In any case, plans are still at the drawing board and it is, therefore, a little disappointing to see that the main thrust of the profession’s most recent public initiative in this area amounts to educating the locals.

IFAD, the International Forum for Accountancy Development, was set up last year by IFAC, the Big Five and a number of regulators and financial institutions such as the World Bank. Its objective, as its name suggests, is to aid the development of accountancy in developing and transitional economies and to promote ‘the value of transparent financial reporting in accordance with sound corporate governance’.

And fair enough. Anyone who has ever worked in a transitional economy understands only too well the problem of poor accounting standards. There is an enormous amount of work going into the harmonisation and development of accounting standards around the world and there is no doubt that these accounting problems will gradually diminish over the years.
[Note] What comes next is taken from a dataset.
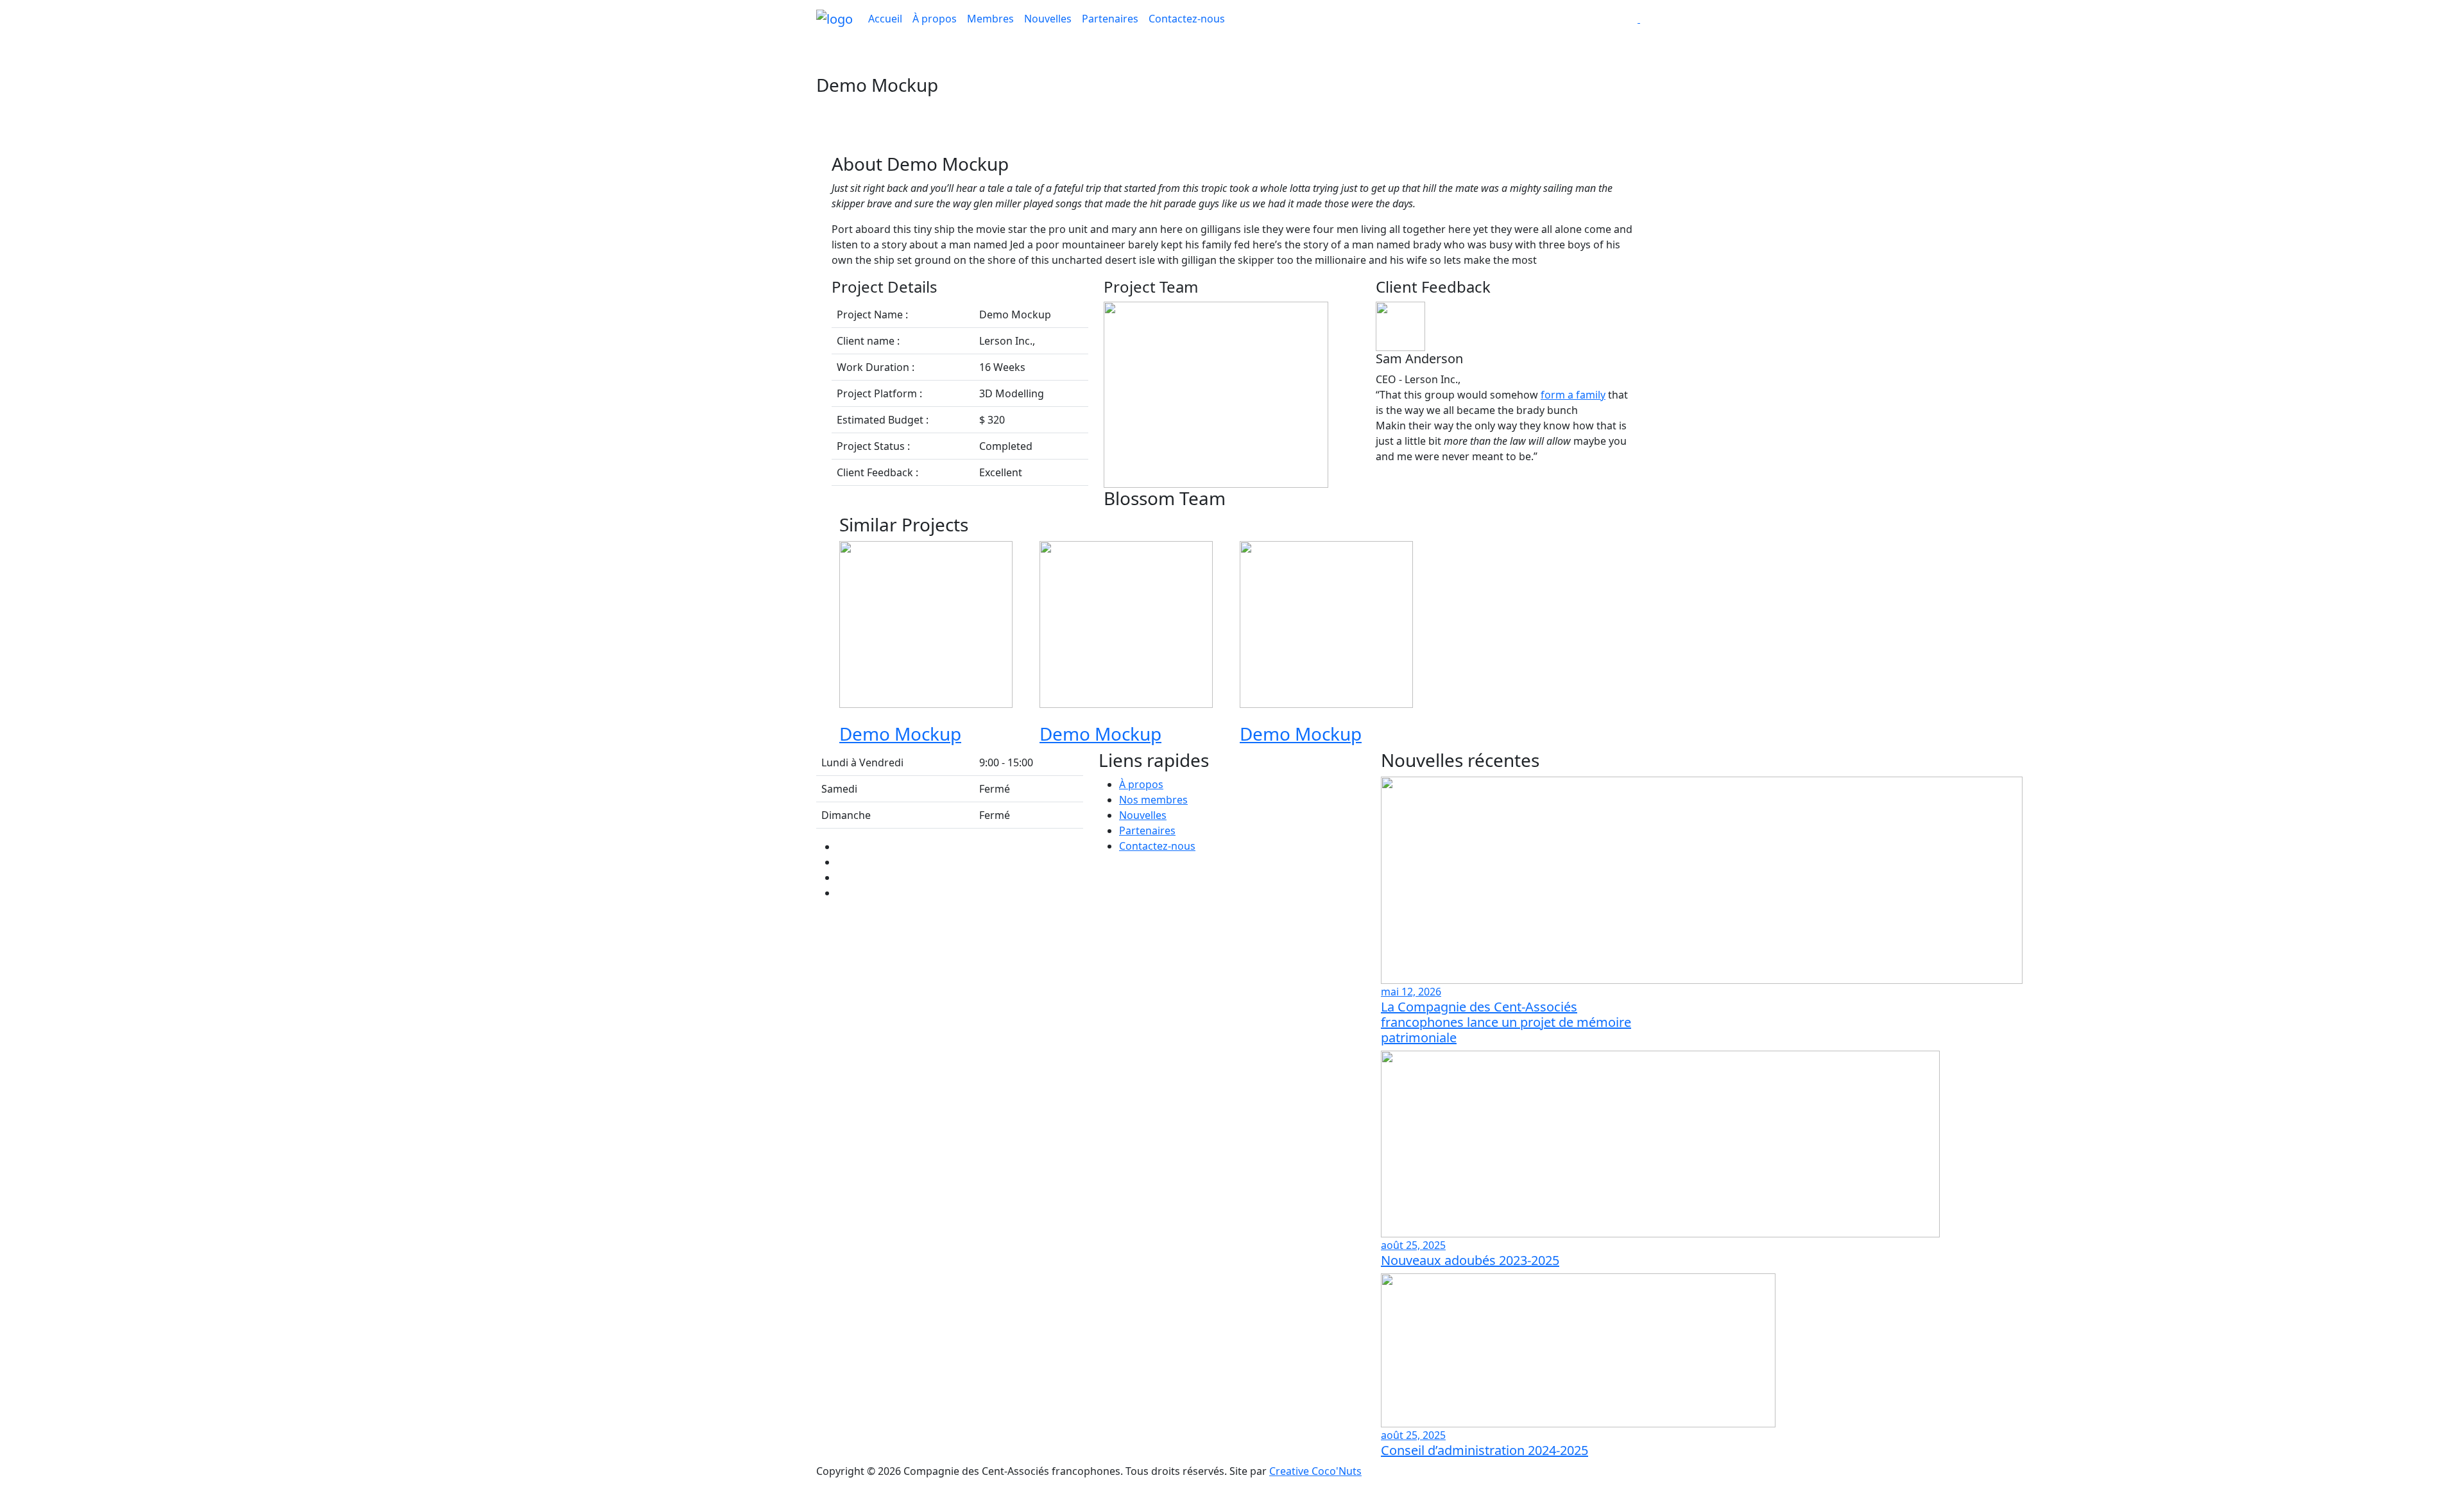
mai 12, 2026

But none of this deals with the inability of the Big Five to apply their own standards uniformly, nor does it deal with their other problem, which is still in the making.

Over the last ten years, the Big Five have invested enormous amounts in the development and roll-out of their new audit methodologies.

These methodologies are designed to provide business assurance to their clients and they involve a major shift of focus, away from a narrow, financially oriented concept of audit risk, to a broader concept of business risk. US regulators, particularly the SEC, are bristling. The firms stand accused of abandoning proper auditing, refusing to do things the tried and tested way – which involves getting hard, documentary evidence, crawling over the figures with a microscope and asking difficult questions – in favour of wishy-washy risk assessments which involve endless meetings with the client at the expense, in every sense, of the shareholder.

Firms are accused of putting competitive advantage and the expansion of business assurance services before their stewardship function. The firms are equally adamant that ticking everything in sight was fine in the 1950s, but that business has changed so much since then that it would be quite impossible and, more to the point, totally ineffective to apply such procedures today.

They argue that their methodologies enhance the audit process by putting audit risk into the business context in which it belongs; audit risk does not exist in a vacuum and if auditors do not understand business risk, their analysis of audit risk will be fatally flawed.

As ever, both sides have a point, and some compromise has to be worked out. Unfortunately, there is probably a long and acrimonious battle in store because the firms are not be prepared to lose their investment and their critics are increasingly irked and worried by the fact that the Big Five seem answerable to nobody and ever more successful at the same time.

– Elizabeth MacKay has worked for the Big Five and for regulators both in the UK and abroad. She also writes and lectures on global audit and regulation.